Let $n$ be any natural number. Prove that $\left[\dfrac n1\right]+ \left[\dfrac n2\right] + \left[\dfrac n3\right]+\cdots+\left[\dfrac nn\right]+\left[\sqrt n\right]$ is even.
I tried this by taking two different cases, when, $n$ is even and when $n$ is odd. But I could not establish any relation between the two. Please help to solve this problem and thanks a lot in advance.
P.S. Although nothing is mentioned in the question I think $[\ ]$ stands for greatest integer function as otherwise the sum would be in a fraction which is not even as only natural numbers are regarded as even.
Use the fact that: $$ \sum_{i=1}^n\left\lfloor\frac{n}{i}\right\rfloor=\sum_{i=1}^n d(i) $$ where $d(\ )$ is the divisor function (RHS: there are $d(i)$ numbers dividing $i$, LHS: there are $\left\lfloor\frac{n}{i}\right\rfloor$ numbers at most $n$ divisible by $i$).

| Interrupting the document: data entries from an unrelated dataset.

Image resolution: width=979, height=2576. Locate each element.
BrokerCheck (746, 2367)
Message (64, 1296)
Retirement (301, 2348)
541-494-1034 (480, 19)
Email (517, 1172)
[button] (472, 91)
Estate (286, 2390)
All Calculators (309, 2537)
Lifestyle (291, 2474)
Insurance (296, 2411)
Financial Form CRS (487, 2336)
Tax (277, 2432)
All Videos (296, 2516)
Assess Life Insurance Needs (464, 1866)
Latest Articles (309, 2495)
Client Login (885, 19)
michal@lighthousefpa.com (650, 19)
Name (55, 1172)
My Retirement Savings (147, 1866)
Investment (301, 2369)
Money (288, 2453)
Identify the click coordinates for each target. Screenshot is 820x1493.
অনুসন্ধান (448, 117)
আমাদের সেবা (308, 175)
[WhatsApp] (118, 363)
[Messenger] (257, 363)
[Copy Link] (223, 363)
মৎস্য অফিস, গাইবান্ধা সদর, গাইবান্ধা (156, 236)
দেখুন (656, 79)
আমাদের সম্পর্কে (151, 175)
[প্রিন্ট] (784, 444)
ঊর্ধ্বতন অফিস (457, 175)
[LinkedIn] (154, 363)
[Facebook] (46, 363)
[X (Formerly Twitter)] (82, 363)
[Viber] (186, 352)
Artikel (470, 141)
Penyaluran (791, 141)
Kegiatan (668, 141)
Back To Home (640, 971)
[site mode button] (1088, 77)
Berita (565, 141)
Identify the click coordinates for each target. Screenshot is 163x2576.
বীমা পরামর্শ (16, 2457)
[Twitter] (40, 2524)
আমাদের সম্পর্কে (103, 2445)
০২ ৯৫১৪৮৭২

All numbers have even number of divisors, except for the squares, and there are $\lfloor\sqrt{n}\rfloor$ of those, thus:
$$ \lfloor\sqrt{n}\rfloor+\sum_{i=1}^n\left\lfloor\frac{n}{i}\right\rfloor=\sum_{i=1}^n d(i)+1\{\exists k\in\mathbb{N}:i=k^2\} $$ And all terms in the sum on the RHS are even.